In the midst of relatively good news on other economic fronts, one area is worsening: home values. According to Zillow Real Estate Market Reports on Wednesday, home values fell for the 17th consecutive quarter during Q3, approaching Great Depression-era declines.
During the Depression, home prices dropped 25.9% in five years. In today’s market, prices are down 25% from their peak in June of 2006, covering four-and-a-half years. Zillow’s Home Value Index dropped 4.3% in Q3 year-over-year, and is down 1.2%, to $179,000, from Q2.
(See full index covering 25 cities at end of story.)
Coupled with that bad news, more homeowners are underwater. Nearly a quarter of single-family homeowners who have mortgages, or 23.2%, owed more on their homes in Q3 than those homes were worth. This is the highest rate of underwater mortgages since Zillow started negative equity tracking in 2009. That also is up, rising from 22.5% in Q2.

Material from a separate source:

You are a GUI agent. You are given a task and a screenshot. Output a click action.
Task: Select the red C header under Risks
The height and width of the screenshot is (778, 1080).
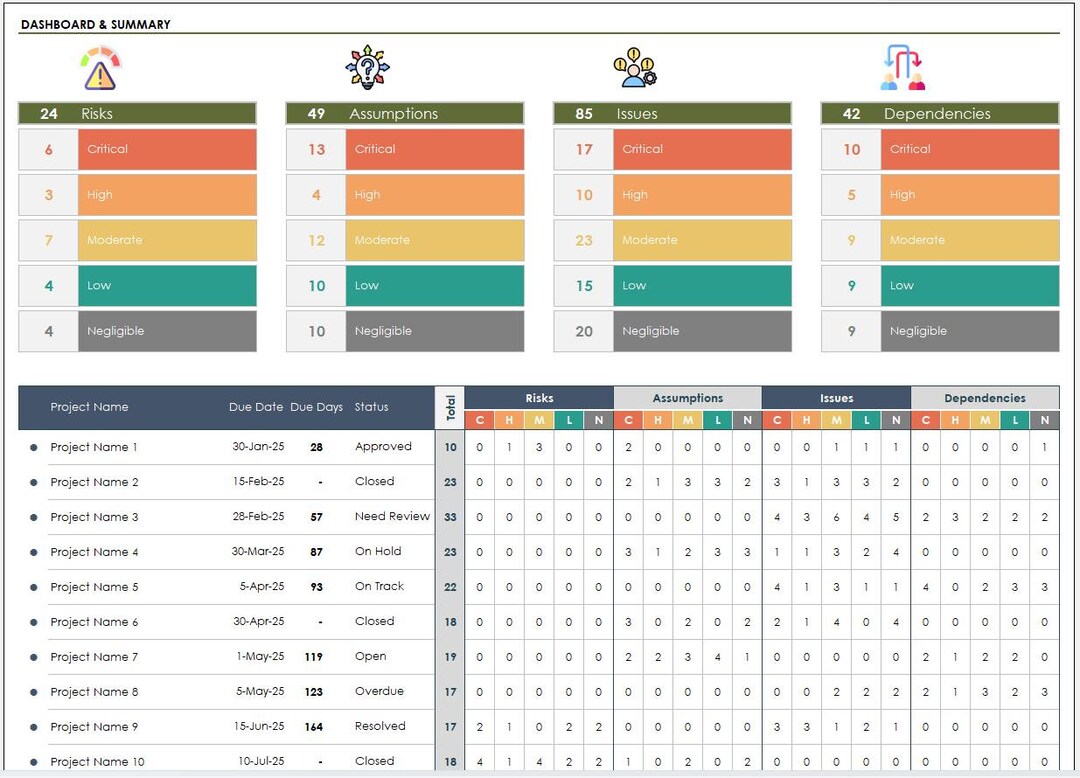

Eleven markets tracked by Zillow had negative equity that was higher than 50%, with as many as four out of five single-family home mortgages underwater in some markets. Las Vegas and Phoenix had the highest negative equity, at 80.2% and 68.4%, respectively.
In the third quarter, home values dropped in 77% of markets covered in Zillow’s reports; even some markets that had started to see increases or that had stabilized were either flat or reentered negative territory.